__Work task__. Give all the data again exactly.

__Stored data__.
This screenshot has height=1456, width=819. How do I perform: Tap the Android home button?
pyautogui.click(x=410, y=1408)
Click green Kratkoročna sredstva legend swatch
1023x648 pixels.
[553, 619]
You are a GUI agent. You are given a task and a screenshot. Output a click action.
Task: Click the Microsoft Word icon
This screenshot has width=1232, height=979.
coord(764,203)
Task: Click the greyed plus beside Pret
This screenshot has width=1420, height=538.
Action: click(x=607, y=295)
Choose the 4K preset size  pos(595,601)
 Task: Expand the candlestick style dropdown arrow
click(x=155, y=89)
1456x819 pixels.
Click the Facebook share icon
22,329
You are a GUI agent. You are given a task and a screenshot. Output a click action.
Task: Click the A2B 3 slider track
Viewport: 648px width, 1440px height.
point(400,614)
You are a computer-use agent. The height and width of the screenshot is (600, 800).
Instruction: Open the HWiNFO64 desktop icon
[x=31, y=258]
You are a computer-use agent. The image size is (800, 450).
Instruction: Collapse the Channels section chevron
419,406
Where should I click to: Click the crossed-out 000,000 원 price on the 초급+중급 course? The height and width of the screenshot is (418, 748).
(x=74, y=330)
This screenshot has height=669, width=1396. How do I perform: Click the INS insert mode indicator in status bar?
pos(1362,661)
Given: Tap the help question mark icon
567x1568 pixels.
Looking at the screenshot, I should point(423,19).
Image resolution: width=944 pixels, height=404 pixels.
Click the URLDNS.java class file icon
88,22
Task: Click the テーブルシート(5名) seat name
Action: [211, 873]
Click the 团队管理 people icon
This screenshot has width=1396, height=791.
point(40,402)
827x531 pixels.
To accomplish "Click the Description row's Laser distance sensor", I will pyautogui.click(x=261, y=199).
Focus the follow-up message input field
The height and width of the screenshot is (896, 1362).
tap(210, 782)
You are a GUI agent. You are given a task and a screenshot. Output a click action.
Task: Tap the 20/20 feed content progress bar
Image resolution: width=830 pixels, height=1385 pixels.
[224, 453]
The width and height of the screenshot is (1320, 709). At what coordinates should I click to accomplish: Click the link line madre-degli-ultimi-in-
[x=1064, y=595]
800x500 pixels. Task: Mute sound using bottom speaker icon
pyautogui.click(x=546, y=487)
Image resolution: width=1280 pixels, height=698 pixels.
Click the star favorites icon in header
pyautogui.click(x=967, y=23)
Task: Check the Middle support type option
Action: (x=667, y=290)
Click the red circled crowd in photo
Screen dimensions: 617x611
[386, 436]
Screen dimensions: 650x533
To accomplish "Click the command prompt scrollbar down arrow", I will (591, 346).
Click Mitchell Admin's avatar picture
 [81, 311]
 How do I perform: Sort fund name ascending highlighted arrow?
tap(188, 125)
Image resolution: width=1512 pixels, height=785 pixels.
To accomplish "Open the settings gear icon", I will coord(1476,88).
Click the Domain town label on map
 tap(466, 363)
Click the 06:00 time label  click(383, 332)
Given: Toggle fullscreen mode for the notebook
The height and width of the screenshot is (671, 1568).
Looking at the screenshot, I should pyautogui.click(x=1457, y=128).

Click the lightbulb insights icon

__Result for this exercise__.
This screenshot has height=1456, width=819. How do I perform: Tap the Android home button?
pyautogui.click(x=410, y=1408)
Click green Kratkoročna sredstva legend swatch
1023x648 pixels.
[553, 619]
You are a GUI agent. You are given a task and a screenshot. Output a click action.
Task: Click the Microsoft Word icon
This screenshot has width=1232, height=979.
coord(764,203)
Task: Click the greyed plus beside Pret
This screenshot has width=1420, height=538.
Action: click(x=607, y=295)
Choose the 4K preset size  pos(595,601)
 Task: Expand the candlestick style dropdown arrow
click(x=155, y=89)
1456x819 pixels.
Click the Facebook share icon
22,329
You are a GUI agent. You are given a task and a screenshot. Output a click action.
Task: Click the A2B 3 slider track
Viewport: 648px width, 1440px height.
point(400,614)
You are a computer-use agent. The height and width of the screenshot is (600, 800).
Instruction: Open the HWiNFO64 desktop icon
[x=31, y=258]
You are a computer-use agent. The image size is (800, 450).
Instruction: Collapse the Channels section chevron
419,406
Where should I click to: Click the crossed-out 000,000 원 price on the 초급+중급 course? The height and width of the screenshot is (418, 748).
(x=74, y=330)
This screenshot has height=669, width=1396. How do I perform: Click the INS insert mode indicator in status bar?
pos(1362,661)
Given: Tap the help question mark icon
567x1568 pixels.
Looking at the screenshot, I should point(423,19).
Image resolution: width=944 pixels, height=404 pixels.
Click the URLDNS.java class file icon
88,22
Task: Click the テーブルシート(5名) seat name
Action: [211, 873]
Click the 团队管理 people icon
This screenshot has width=1396, height=791.
point(40,402)
827x531 pixels.
To accomplish "Click the Description row's Laser distance sensor", I will pyautogui.click(x=261, y=199).
Focus the follow-up message input field
The height and width of the screenshot is (896, 1362).
tap(210, 782)
You are a GUI agent. You are given a task and a screenshot. Output a click action.
Task: Tap the 20/20 feed content progress bar
Image resolution: width=830 pixels, height=1385 pixels.
[224, 453]
The width and height of the screenshot is (1320, 709). At what coordinates should I click to accomplish: Click the link line madre-degli-ultimi-in-
[x=1064, y=595]
800x500 pixels. Task: Mute sound using bottom speaker icon
pyautogui.click(x=546, y=487)
Image resolution: width=1280 pixels, height=698 pixels.
Click the star favorites icon in header
pyautogui.click(x=967, y=23)
Task: Check the Middle support type option
Action: (x=667, y=290)
Click the red circled crowd in photo
Screen dimensions: 617x611
[386, 436]
Screen dimensions: 650x533
To accomplish "Click the command prompt scrollbar down arrow", I will (591, 346).
Click Mitchell Admin's avatar picture
 [81, 311]
 How do I perform: Sort fund name ascending highlighted arrow?
tap(188, 125)
Image resolution: width=1512 pixels, height=785 pixels.
To accomplish "Open the settings gear icon", I will coord(1476,88).
Click the Domain town label on map
 tap(466, 363)
Click the 06:00 time label  click(383, 332)
Given: Toggle fullscreen mode for the notebook
The height and width of the screenshot is (671, 1568).
Looking at the screenshot, I should pyautogui.click(x=1457, y=128).

Click the lightbulb insights icon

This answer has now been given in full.